Senior Data Engineer
£545.00 per day Umbrella
London (Hybrid)
6 Month Contract
Our client is currently searching for a Senior Data Engineer to join their team in London. If you are interested in this role, please do not hesitate to apply!
In this role you will:
• Execute migration of raw and derived unstructured datasets (images, videos, etc) between on-prem and cloud data locations (e.g. GCP, Azure, AWS). Datasets magnitude vary between small scale (Gb) up to large scale (Tb).
• Ensure consistency between the data ingested and the data manifests.
• Organise raw and derived data into appropriate hierarchies.
• Collaborate with AI/ML engineers and product managers to
o Develop data pipelines for incoming batch data and update existing pipelines where necessary.
o Design and implement well decoupled, modularized, reusable, and scalable scripts and code for the retrieval and pre-processing of large-scale histopathology images into the AI/ML pipeline (i.e. each one with order of magnitude of gigabytes)
• Document data flows and ingestion pipelines, data use and re-use
• Implement data flows to connect operational systems, data for analytics and business intelligence (BI) systems (e.g. Power-BI)
• Ensure completion of requisite documentation i.e. ingestion form and any related IHD documentation
• Track & report completion of data migration to AIML & Onyx stakeholders and raise blockers preventing migration.
[Non-comp path requirements]
• Migrate ML pipelines from on-prem HPC solutions to the cloud.
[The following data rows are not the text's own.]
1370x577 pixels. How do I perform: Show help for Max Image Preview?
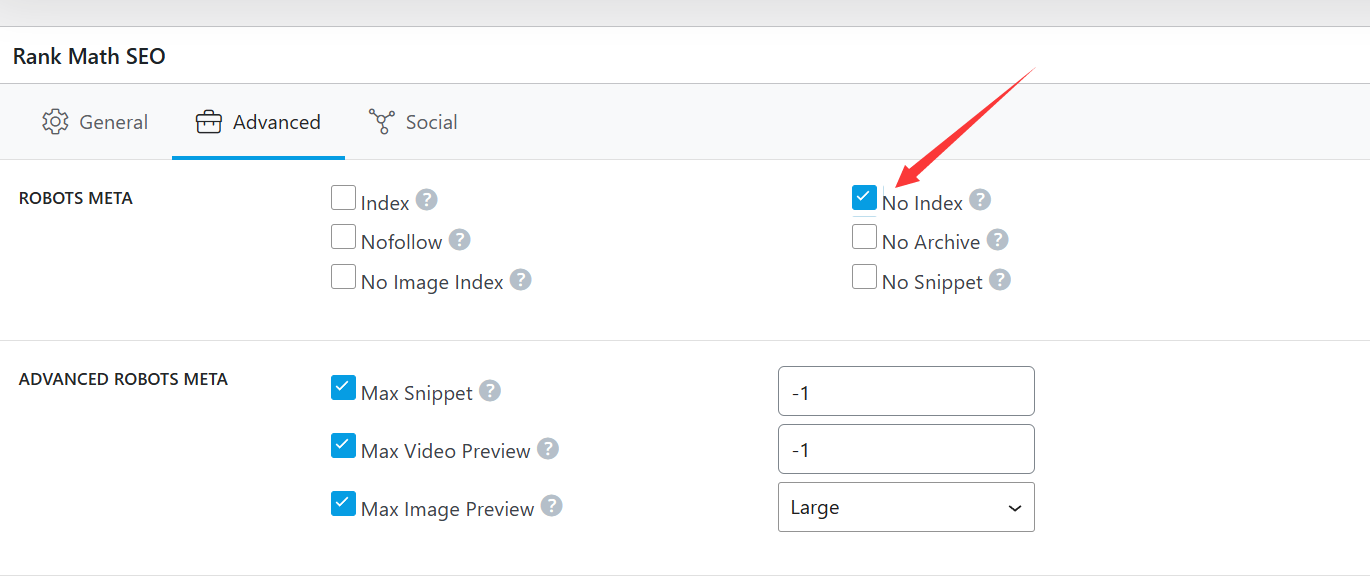click(x=552, y=507)
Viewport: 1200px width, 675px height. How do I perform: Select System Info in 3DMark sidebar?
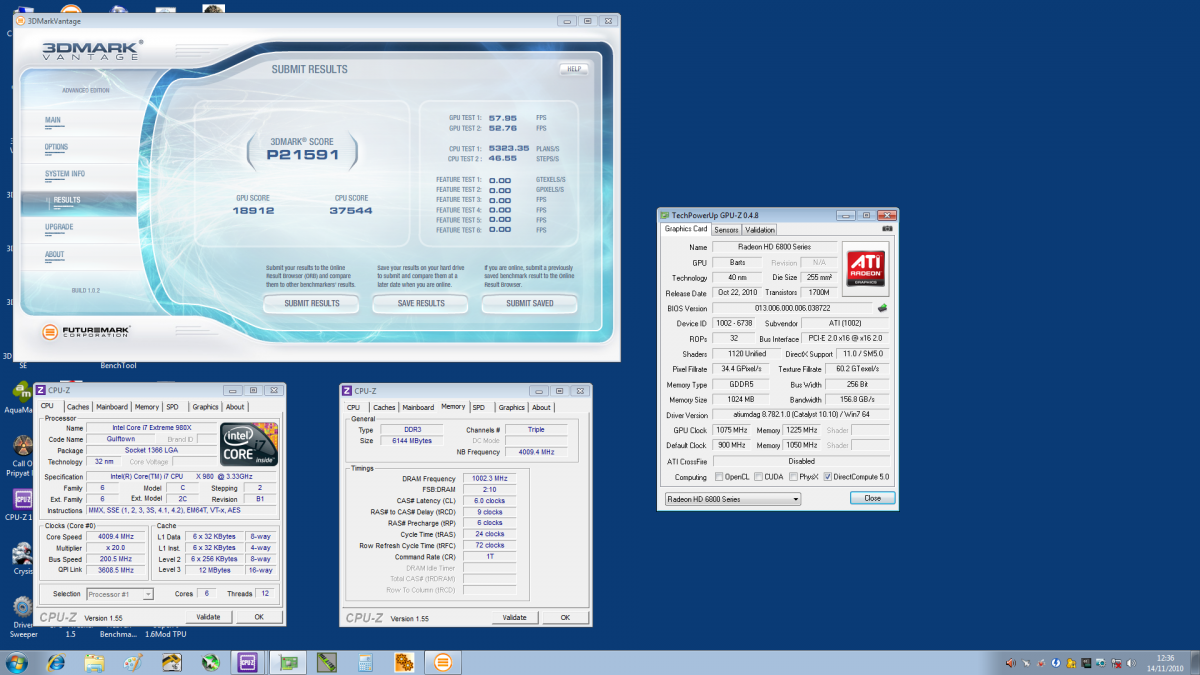[x=65, y=174]
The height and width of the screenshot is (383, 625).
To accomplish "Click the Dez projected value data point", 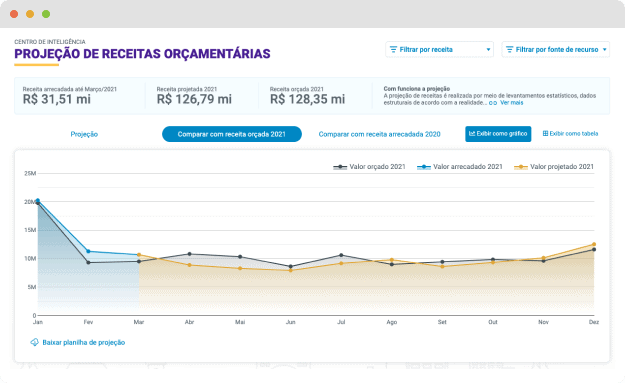I will click(x=594, y=244).

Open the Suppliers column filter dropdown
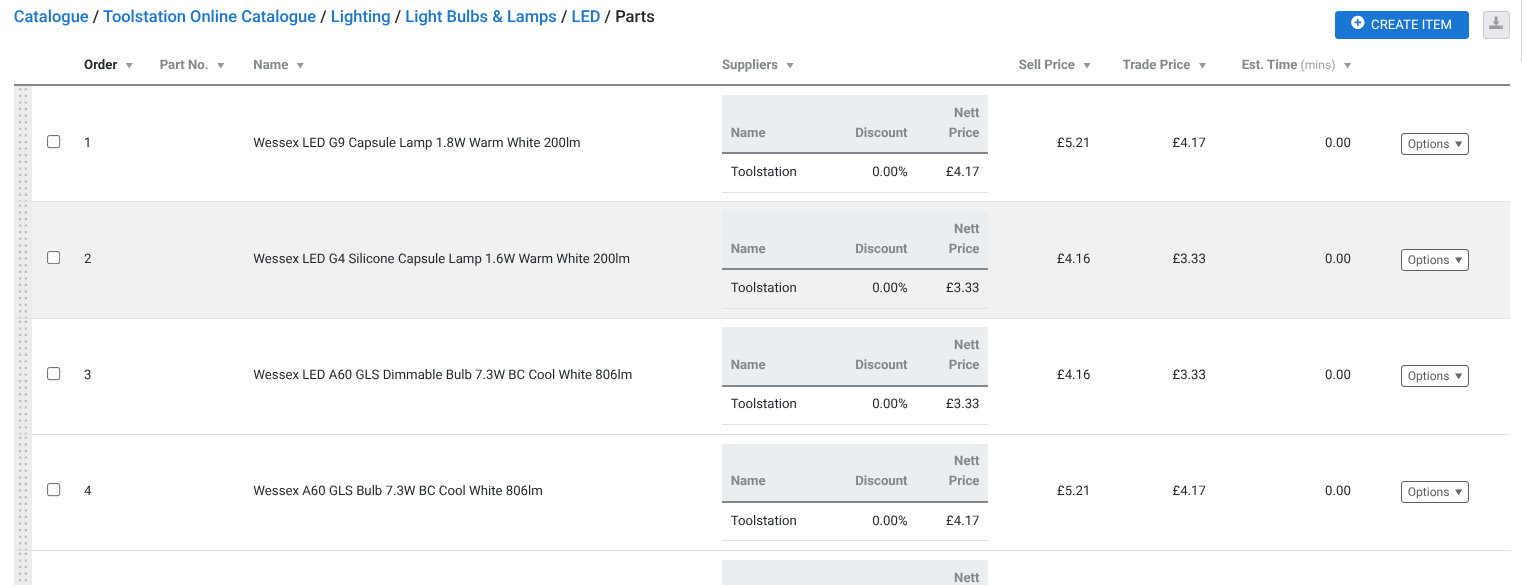(790, 65)
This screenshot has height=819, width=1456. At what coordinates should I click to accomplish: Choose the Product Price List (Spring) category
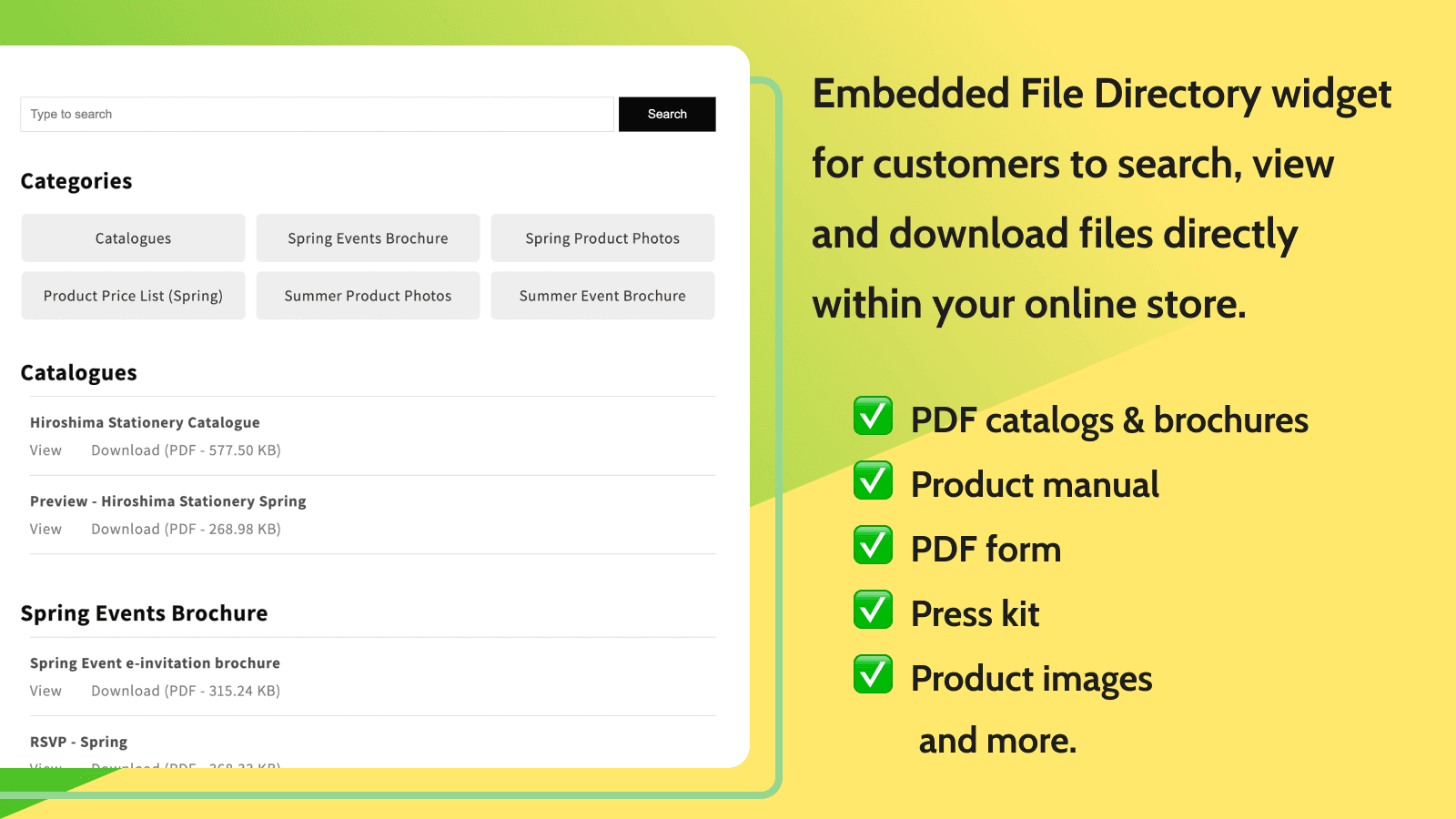tap(133, 296)
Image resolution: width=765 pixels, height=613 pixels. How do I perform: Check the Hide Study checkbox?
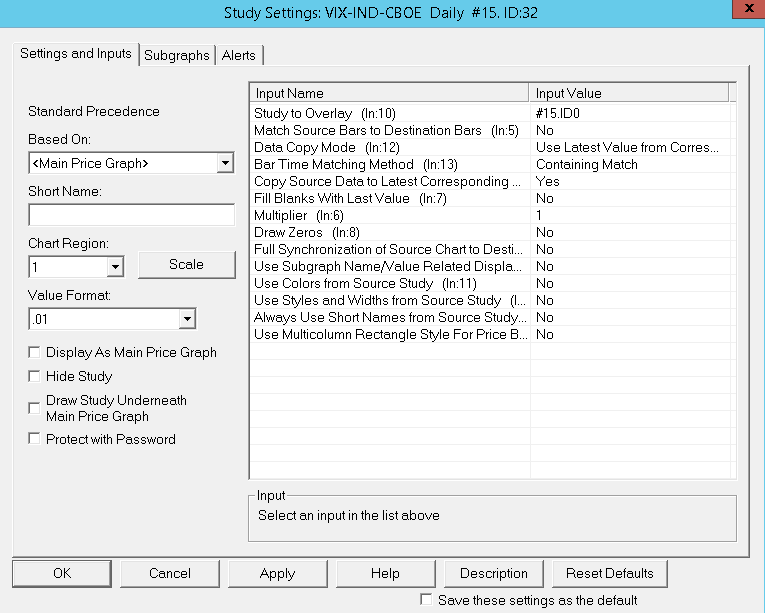click(x=35, y=377)
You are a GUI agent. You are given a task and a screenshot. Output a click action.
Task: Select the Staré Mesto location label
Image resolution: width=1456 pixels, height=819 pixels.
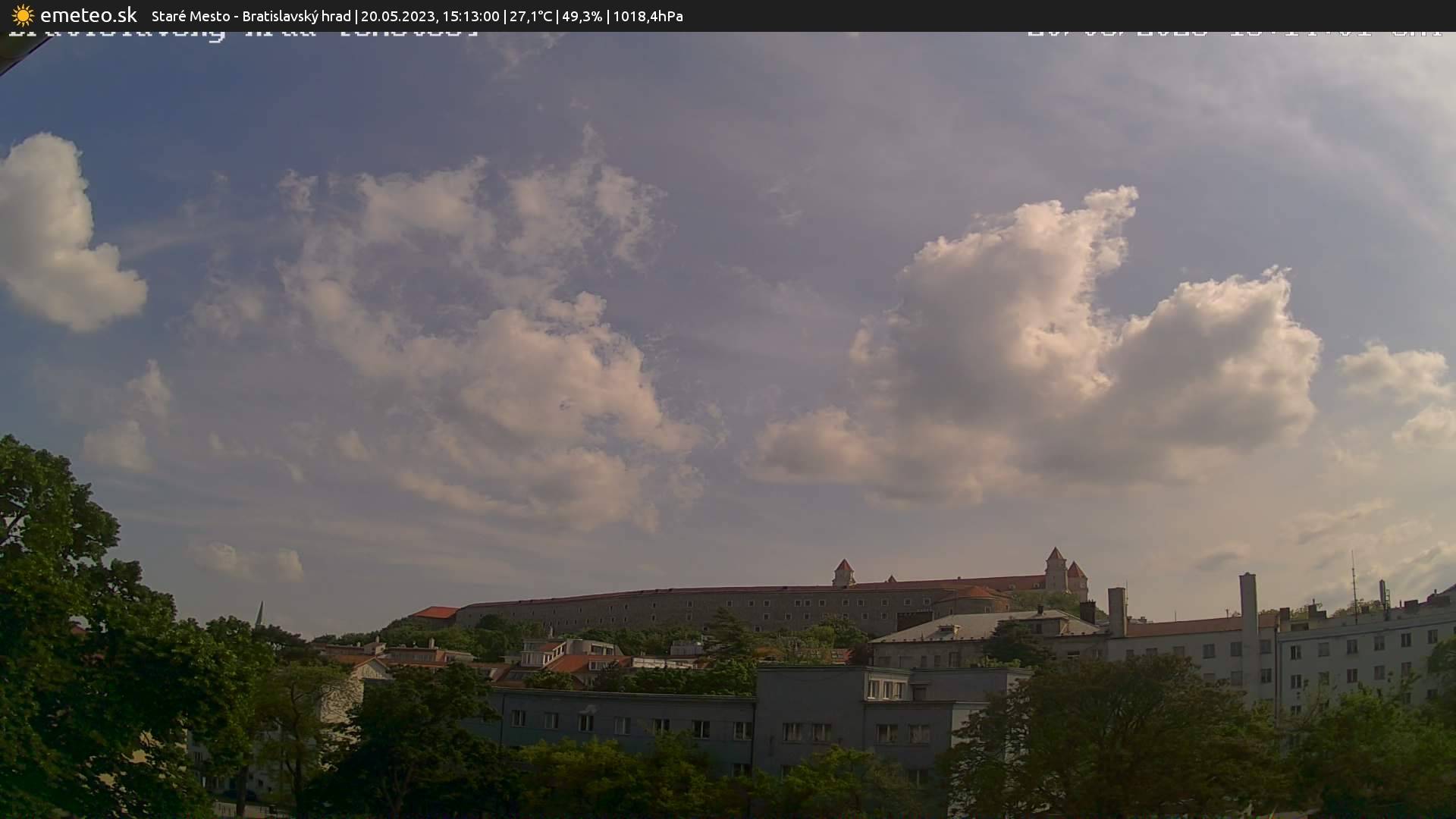[190, 16]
• Migrate ML pipelines between cloud environments and across cloud computing providers.
• Optimise and parallelise said ML pipelines for scalability, speed and cost efficiency.
We are looking for professionals with these required skills to achieve our goals:
• 5+ years of work experience as a professional data/software engineer.
• Experience with large-size images and data formats for computational pathology(e.g. .svs, .tiff, .h5).
• Advanced programming expertise in Python and in developing and delivering robust software solutions.
• Machine learning experience / background
• CICD experience
• Expert level and industrial experience in design, development and deployment of data engineering pipelines.
• Experience with cloud platforms, such as Google Cloud Platform, Azure, AWS (preference GCP)
• Experience in handling big data at scale.
It would a plus if you:
• Expertise in SQL and/or similar database languages.
• Experience with business intelligence platforms, e.g. Power-BI
Please note, due to the high volume of applications we are only able to respond to the successful candidates in the first instance. Thank you for your interest in this role.